NOTICE TO COLORADO APPLICANTS: IT IS UNLAWFUL TO KNOWINGLY PROVIDE FALSE, INCOMPLETE, OR MISLEADING FACTS OR INFORMATION TO AN INSURANCE COMPANY FOR THE PURPOSE OF DEFRAUDING OR ATTEMPTING TO DEFRAUD THE COMPANY. PENALTIES MAY INCLUDE IMPRISONMENT, FINES, DENIAL OF INSURANCE, AND CIVIL DAMAGES. ANY INSURANCE COMPANY OR AGENT OF AN INSURANCE COMPANY WHO KNOWINGLY PROVIDES FALSE, INCOMPLETE, OR MISLEADING FACTS OR INFORMATION TO A POLICYHOLDER OR CLAIMANT FOR THE PURPOSE OF DEFRAUDING OR ATTEMPTING TO DEFRAUD THE POLICYHOLDER OR CLAIMANT WITH REGARD TO A SETTLEMENT OR AWARD PAYABLE FROM INSURANCE PROCEEDS SHALL BE REPORTED TO THE COLORADO DIVISION OF INSURANCE WITHIN THE DEPARTMENT OF REGULATORY AUTHORITIES.

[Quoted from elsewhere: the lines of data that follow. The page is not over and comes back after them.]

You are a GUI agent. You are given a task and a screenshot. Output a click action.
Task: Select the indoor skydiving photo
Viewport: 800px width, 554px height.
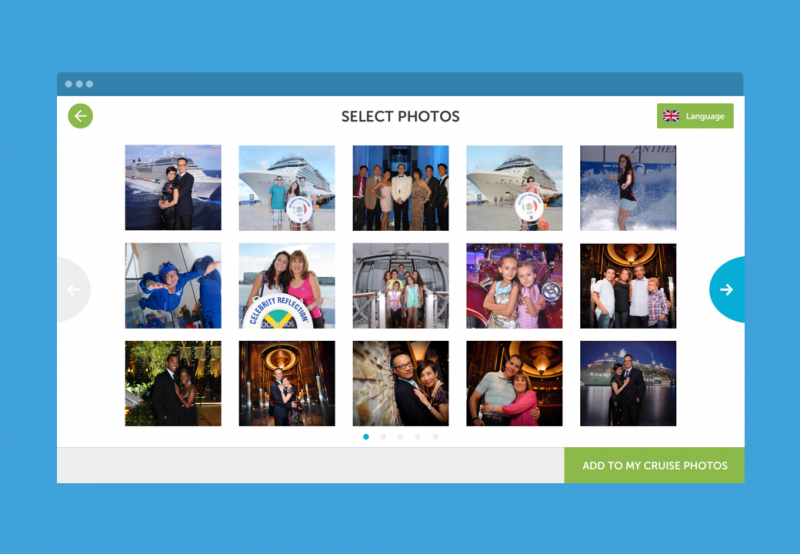[x=173, y=285]
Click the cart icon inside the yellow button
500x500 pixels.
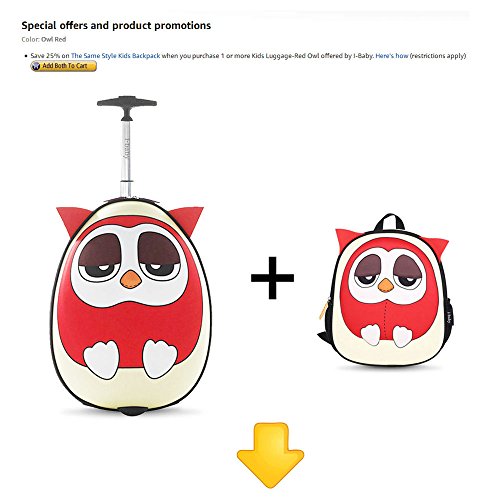pos(36,66)
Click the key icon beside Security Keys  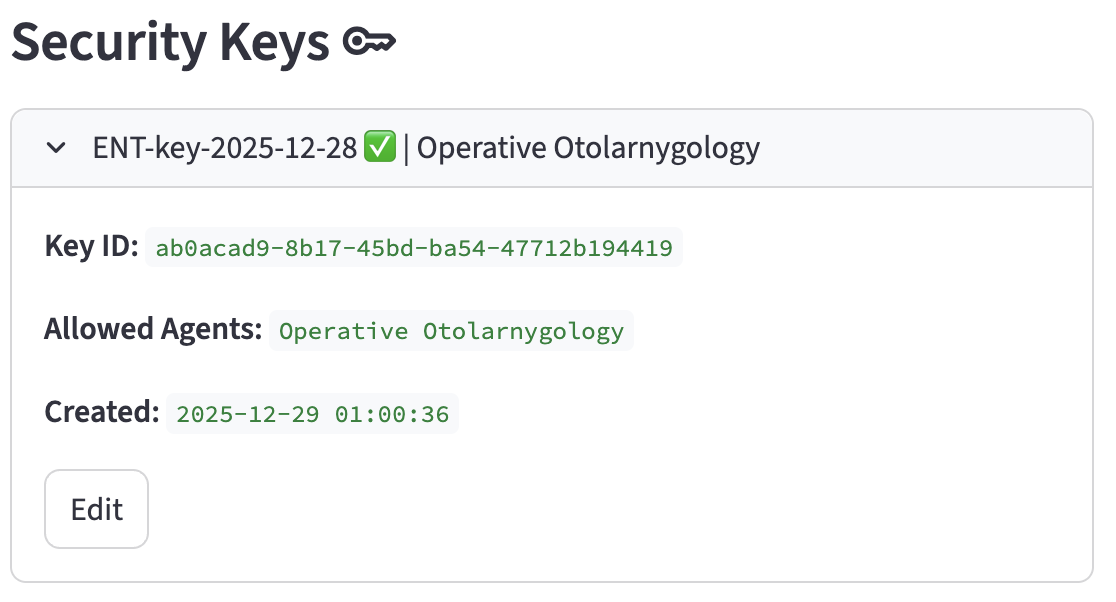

NOTICE TO DISTRICT OF COLUMBIA APPLICANTS: WARNING: IT IS A CRIME TO PROVIDE FALSE OR MISLEADING INFORMATION TO AN INSURER FOR THE PURPOSE OF DEFRAUDING THE INSURER OR ANY OTHER PERSON. PENALTIES INCLUDE IMPRISONMENT AND/OR FINES. IN ADDITION, AN INSURER MAY DENY INSURANCE BENEFITS IF FALSE INFORMATION MATERIALLY RELATED TO A CLAIM WAS PROVIDED BY THE APPLICANT.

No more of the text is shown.